Mención aparte amerita el Plan provincial público, gratuito y optativo de vacunación contra el COVID-19 Buenos Aires Vacunate, que constituyó un enorme desafío. El tiempo se encargó de demostrar el profesionalismo y la pertinencia de las decisiones de las autoridades sanitarias nacionales y provinciales para llevarlo adelante: el éxito de la campaña de vacunación no solo es la clave para el retorno a la presencialidad plena en las escuelas, etapa que transitamos desde inicios de septiembre, sino que también nos permite mirar con franco optimismo el futuro. Desde el comienzo del plan de vacunación, las y los trabajadores de la educación fueron incluidos como uno de los grupos prioritarios. En agosto comenzó la vacunación a adolescentes de 12 a 17 años y en octubre se inició la vacunación de niñas y niños de 3 a 11 años, con las jornadas de vacunación en escuelas primarias como estrategia clave para alcanzar a la población de 6 a 11 años.

Pese a la pandemia, pusimos en marcha acciones estratégicas, las cuales tomarán mayor alcance en los próximos meses. En este sentido, desde fines del mes de septiembre se está desarrollando en un conjunto de escuelas primarias el programa Ver para aprender, que contempla la realización de controles oftalmológicos y la entrega de anteojos a niñas y niños que lo requieran.

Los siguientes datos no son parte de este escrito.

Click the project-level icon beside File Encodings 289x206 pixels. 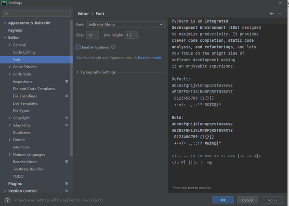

No hay dudas de que el contexto sanitario trajo implicancias en las trayectorias educativas de las y los estudiantes a nivel global. Por ello, venimos trabajando con el conjunto del sistema educativo provincial para desarrollar las condiciones necesarias de una escolarización que contemple la heterogeneidad de puntos de partida y recorridos de cada estudiante. En este sentido, desplegamos acciones de fortalecimiento de las trayectorias educativas de una magnitud sin precedentes. En septiembre de 2020 lanzamos el Programa ATR, con docentes que realizaban visitas domiciliarias a chicas y chicos que requerían restablecer el vínculo pedagógico con la escuela. ATR tuvo su continuación en el verano, en un formato de enseñanza lúdico recreativo en clubes y predios cerrados al aire libre. Entre febrero y abril, continuamos con la intensificación de la enseñanza a través de clases a contraturno que incluyeron al conjunto de estudiantes que tenían saberes pendientes. El 1° de septiembre, comenzó el Programa +ATR, con talleres para fortalecer la lecto-comprensión y la escritura en la totalidad de estudiantes de primer y segundo año de la primaria, y clases a contraturno y los días sábados para afianzar contenidos en el caso de estudiantes con trayectorias discontinuas o en proceso. +ATR está estrechamente relacionado con la tarea que realizan los Equipos de Orientación Escolar, que recientemente fueron fortalecidos con la incorporación de 3625 profesionales, permitiéndonos contar con equipos de esta naturaleza en todas las escuelas primarias y secundarias. Estas acciones, junto al esfuerzo y profesionalismo de los equipos de supervisión, de conducción institucional, de docentes y auxiliares de la educación, de municipios y de otras instituciones y organizaciones comunitarias, permitieron que la proporción de estudiantes sin vinculación pedagógica en el Nivel Primario y Secundario disminuyera de 8,4% en septiembre de 2020 a 3,4% en agosto de 2021, con la perspectiva de que este número continúe descendiendo y se continúen fortaleciendo las trayectorias y los aprendizajes de todas y todos los estudiantes bonaerenses.

En definitiva, en el marco del doloroso momento que nos toca atravesar, reconocemos y estamos orgullosos del esfuerzo que las y los trabajadores de la salud y de la educación han hecho para garantizar el derecho a la salud y la educación de las y los bonaerenses, mostrando además su enorme profesionalismo.

Precisamente en este nuevo número de la revista Anales de la Educación Común se plasman textos de autoras y autores que reflexionan acerca de las políticas públicas y la importancia de las articulaciones institucionales, en clave tanto histórica como actual, fundamentales para garantizar el derecho al acceso a una educación y una salud de calidad para todas y todos los bonaerenses.